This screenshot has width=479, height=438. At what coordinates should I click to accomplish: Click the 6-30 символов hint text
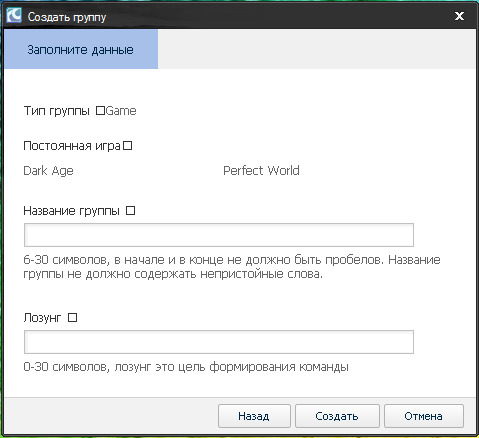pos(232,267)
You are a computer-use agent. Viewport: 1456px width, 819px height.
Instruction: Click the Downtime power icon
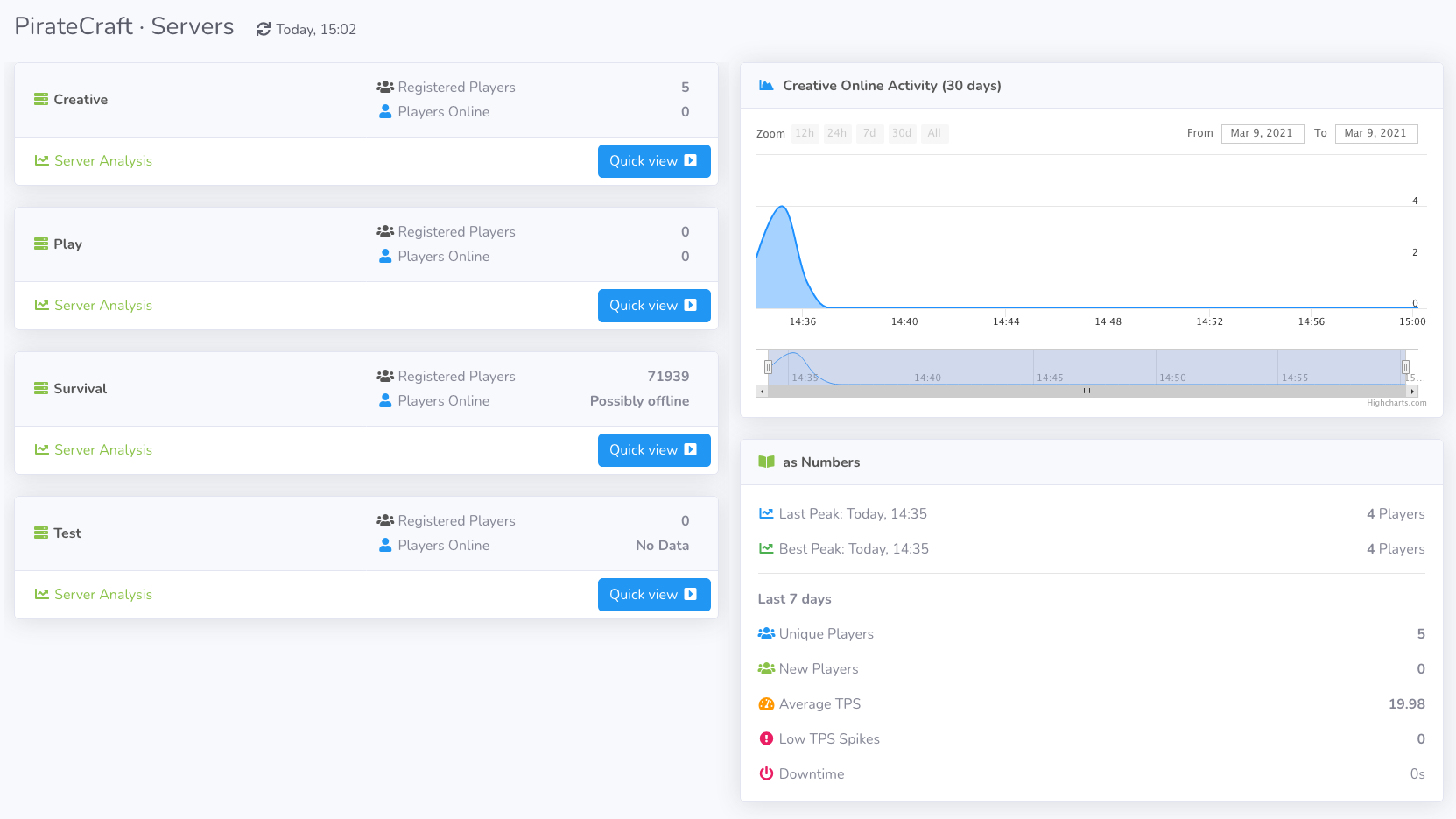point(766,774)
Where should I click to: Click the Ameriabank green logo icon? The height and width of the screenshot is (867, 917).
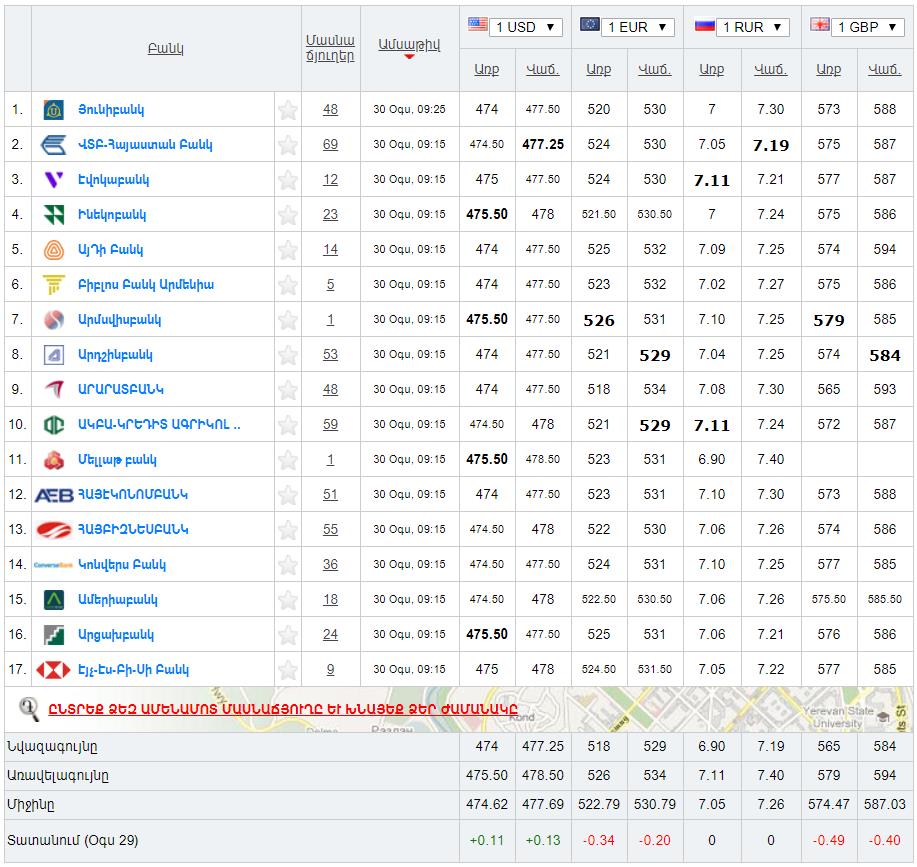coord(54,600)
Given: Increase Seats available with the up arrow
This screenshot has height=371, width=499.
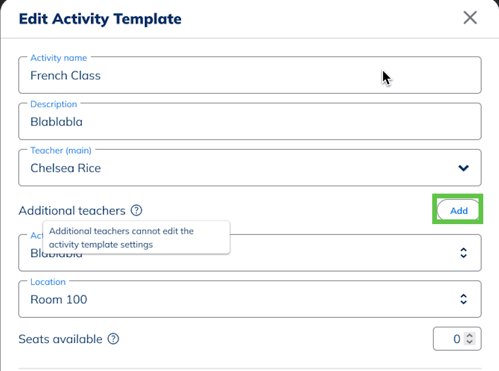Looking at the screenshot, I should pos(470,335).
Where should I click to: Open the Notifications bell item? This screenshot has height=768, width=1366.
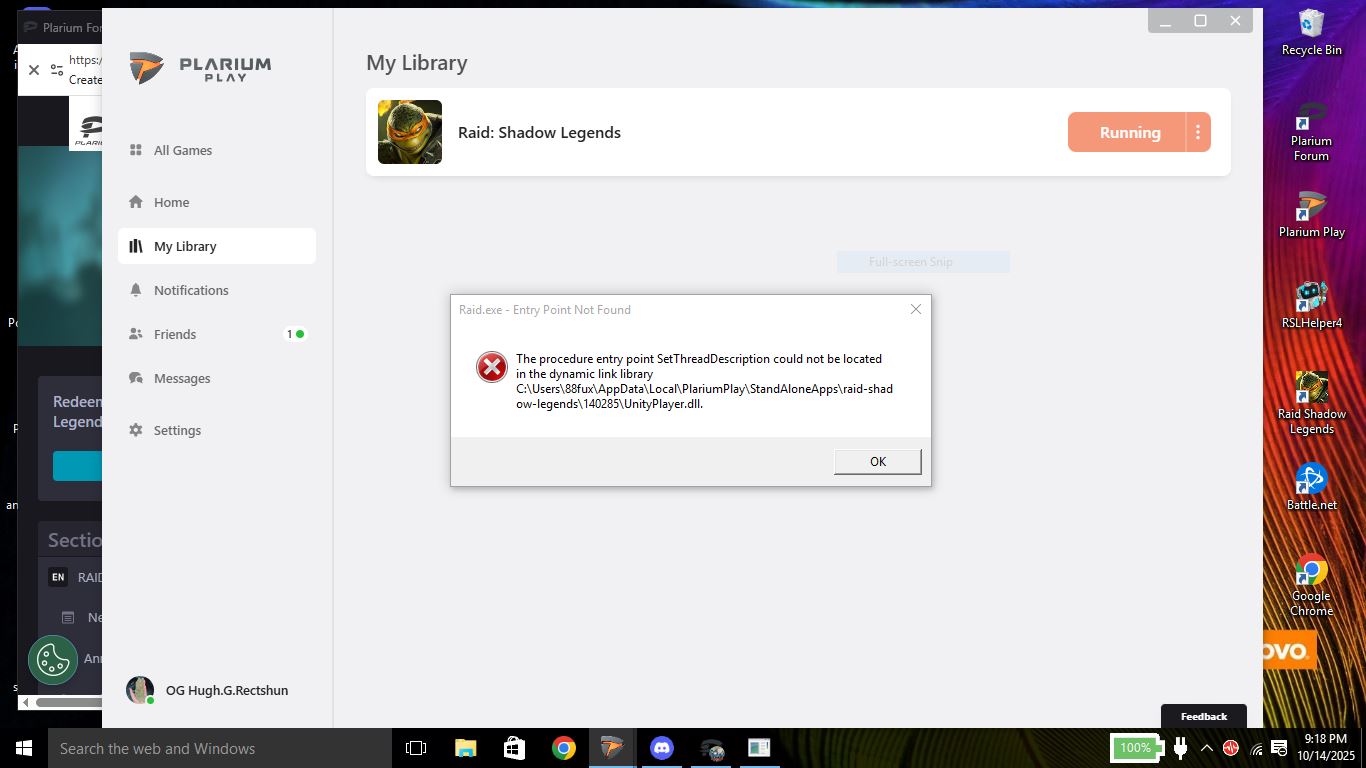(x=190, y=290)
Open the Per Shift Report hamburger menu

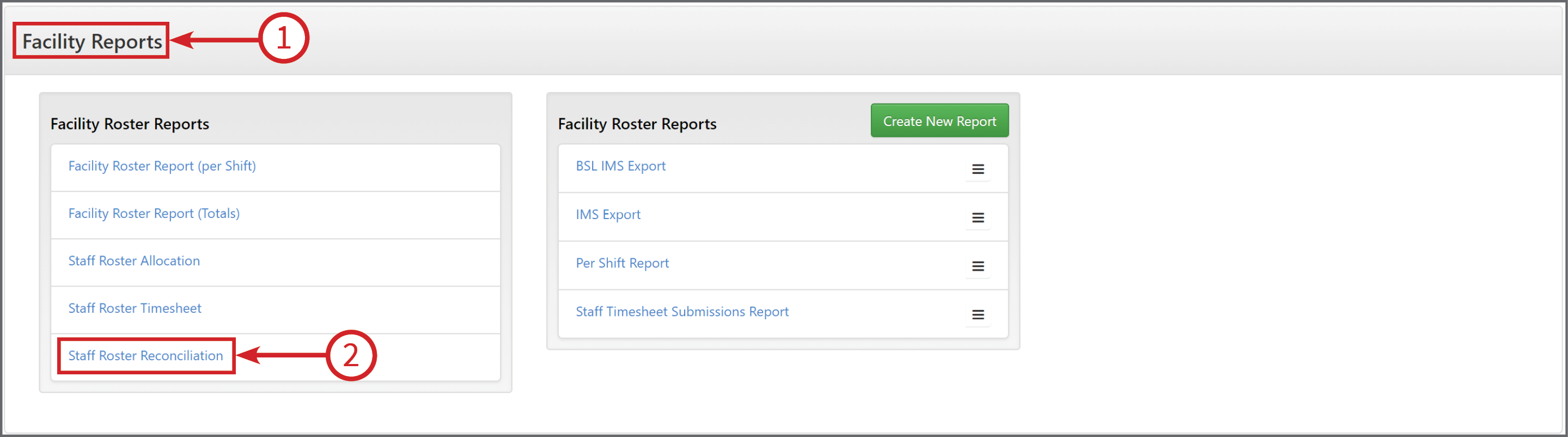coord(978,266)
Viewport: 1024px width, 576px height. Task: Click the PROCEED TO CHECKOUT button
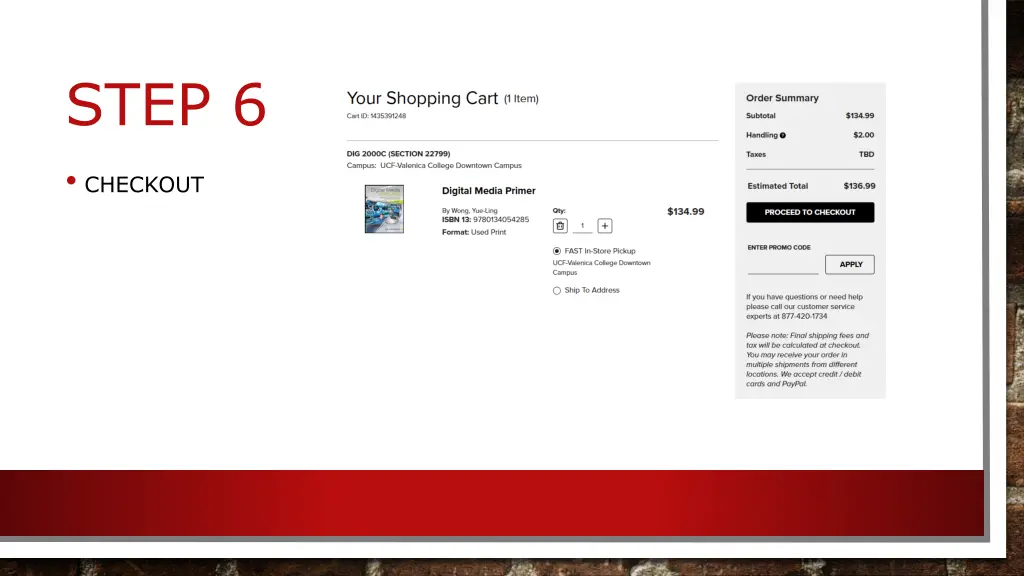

_GOAL OF THE EXERCISE_
Wherever an image appears, omit it; copy the rest of the records exactly.

_RESPONSE TO THE TASK_
This screenshot has width=479, height=438. At what coordinates should I click to accomplish: Click the 6-30 символов hint text
pos(232,267)
You are a computer-use agent. Viewport: 1456px width, 819px height.
Instruction: Click the Downtime power icon
point(766,774)
Where should I click to: Click the Ameriabank green logo icon? The height and width of the screenshot is (867, 917).
coord(54,600)
Given: Increase Seats available with the up arrow
This screenshot has height=371, width=499.
Looking at the screenshot, I should pos(470,335).
Where should I click to: Open the Notifications bell item? This screenshot has height=768, width=1366.
(x=190, y=290)
Open the Per Shift Report hamburger menu

coord(978,266)
Viewport: 1024px width, 576px height. Task: Click the PROCEED TO CHECKOUT button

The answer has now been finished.